The analysis of variance (ANOVA) and the Tukey–Kramer post-hoc tests were conducted to examine whether or not any nutrient content variable was specific to each code (i.e. pattern) and whether or not any eating behavior major scales were specific to each code.

In addition, the faces were examined by using a total of 17 variables were extracted as inter-landmark distances of the face (|Ac-Ac|, |Zy-Zy|, |Ch-Ch|, |Go-Go|, |Go-Go|/|Zy-Zy|, |N-En|, |N-Sn|, |N-Zy|, |N-Prn|, |N-Ls|, |Sto-Gn|, |Ls-Li|, |Gla-Sn|/|Sn-Gn|, |N-Gn|/|Zy-Zy|, |Gla-ls|/|Zy-Zy|, |Gla-ls|/|Zy-Zy|, |Ps-Pi|; For definition, please see Supplementary Fig. S1 and Supplementary Table S7). Facial size differences between individuals were also standardized by normalizing the values of all linear variables to the distance between right and left exocanthions. ANOVA and the Tukey–Kramer post-hoc tests were conducted to these facial variables in addition to CS, SShD, allometric SShD, non-allometric SShD to examine if there were any differences between the codes.

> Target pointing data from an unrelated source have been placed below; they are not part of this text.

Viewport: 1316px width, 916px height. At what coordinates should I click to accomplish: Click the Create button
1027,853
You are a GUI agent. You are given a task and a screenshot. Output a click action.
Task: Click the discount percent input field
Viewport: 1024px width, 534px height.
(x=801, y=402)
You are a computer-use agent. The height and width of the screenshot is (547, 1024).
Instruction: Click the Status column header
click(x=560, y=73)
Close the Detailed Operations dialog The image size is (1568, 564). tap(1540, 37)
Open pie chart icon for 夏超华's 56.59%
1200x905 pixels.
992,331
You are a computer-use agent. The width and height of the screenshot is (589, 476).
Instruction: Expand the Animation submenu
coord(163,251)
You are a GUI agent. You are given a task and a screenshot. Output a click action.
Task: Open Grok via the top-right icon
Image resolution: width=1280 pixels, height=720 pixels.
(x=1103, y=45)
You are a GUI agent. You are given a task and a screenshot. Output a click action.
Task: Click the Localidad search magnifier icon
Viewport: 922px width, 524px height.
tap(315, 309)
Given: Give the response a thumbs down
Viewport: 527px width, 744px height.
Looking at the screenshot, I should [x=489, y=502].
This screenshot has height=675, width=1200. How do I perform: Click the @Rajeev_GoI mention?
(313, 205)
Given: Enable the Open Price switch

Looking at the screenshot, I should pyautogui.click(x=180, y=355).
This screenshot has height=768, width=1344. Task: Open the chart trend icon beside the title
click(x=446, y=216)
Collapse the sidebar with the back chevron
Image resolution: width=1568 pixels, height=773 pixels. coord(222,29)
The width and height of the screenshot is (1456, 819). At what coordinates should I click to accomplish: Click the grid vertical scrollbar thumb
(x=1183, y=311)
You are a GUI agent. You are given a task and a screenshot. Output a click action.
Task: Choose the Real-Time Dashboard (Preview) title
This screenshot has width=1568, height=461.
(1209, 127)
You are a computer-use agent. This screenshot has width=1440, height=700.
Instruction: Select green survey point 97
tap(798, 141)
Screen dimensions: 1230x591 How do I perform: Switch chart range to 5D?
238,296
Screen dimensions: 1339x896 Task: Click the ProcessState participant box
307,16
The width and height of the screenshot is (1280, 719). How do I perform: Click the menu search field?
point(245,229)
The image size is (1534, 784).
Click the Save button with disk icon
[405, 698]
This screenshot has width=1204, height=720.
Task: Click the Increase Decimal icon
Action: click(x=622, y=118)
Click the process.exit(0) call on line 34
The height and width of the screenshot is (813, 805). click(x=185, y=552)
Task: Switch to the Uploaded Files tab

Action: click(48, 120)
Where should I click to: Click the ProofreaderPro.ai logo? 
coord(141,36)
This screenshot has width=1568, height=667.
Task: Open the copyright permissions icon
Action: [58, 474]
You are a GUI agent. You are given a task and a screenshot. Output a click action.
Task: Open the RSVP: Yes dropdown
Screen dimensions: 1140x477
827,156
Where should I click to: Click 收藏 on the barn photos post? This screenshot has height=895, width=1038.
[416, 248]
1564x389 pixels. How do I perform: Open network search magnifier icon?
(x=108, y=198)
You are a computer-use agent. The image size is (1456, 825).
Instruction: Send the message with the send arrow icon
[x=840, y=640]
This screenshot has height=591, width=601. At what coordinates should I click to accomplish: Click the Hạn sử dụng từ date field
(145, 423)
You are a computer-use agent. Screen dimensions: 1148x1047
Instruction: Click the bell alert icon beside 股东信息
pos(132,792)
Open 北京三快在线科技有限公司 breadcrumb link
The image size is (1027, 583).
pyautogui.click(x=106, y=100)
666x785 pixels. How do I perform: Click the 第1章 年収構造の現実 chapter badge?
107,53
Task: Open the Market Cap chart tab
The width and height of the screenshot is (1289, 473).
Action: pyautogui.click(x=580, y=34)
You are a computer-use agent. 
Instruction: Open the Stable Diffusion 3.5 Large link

Further, adjunctive data for health history, which were assumed as relevant to the dietary conditions (i.e. physical activity level, duration of physical exercises, birth weight, 2-year change in weight, sleep duration, and menarche age) were also collected from each participant for inter-code subject group comparisons. Physical body composition (e.g. weight, total fat mass) and adjunctive data for health history were also compared between codes.

p values were adjusted for multiple comparisons using the Benjamini–Hochberg method in order to control the false discovery rate82. Adjusted values of p < 0.05 were significant for all statistical tests.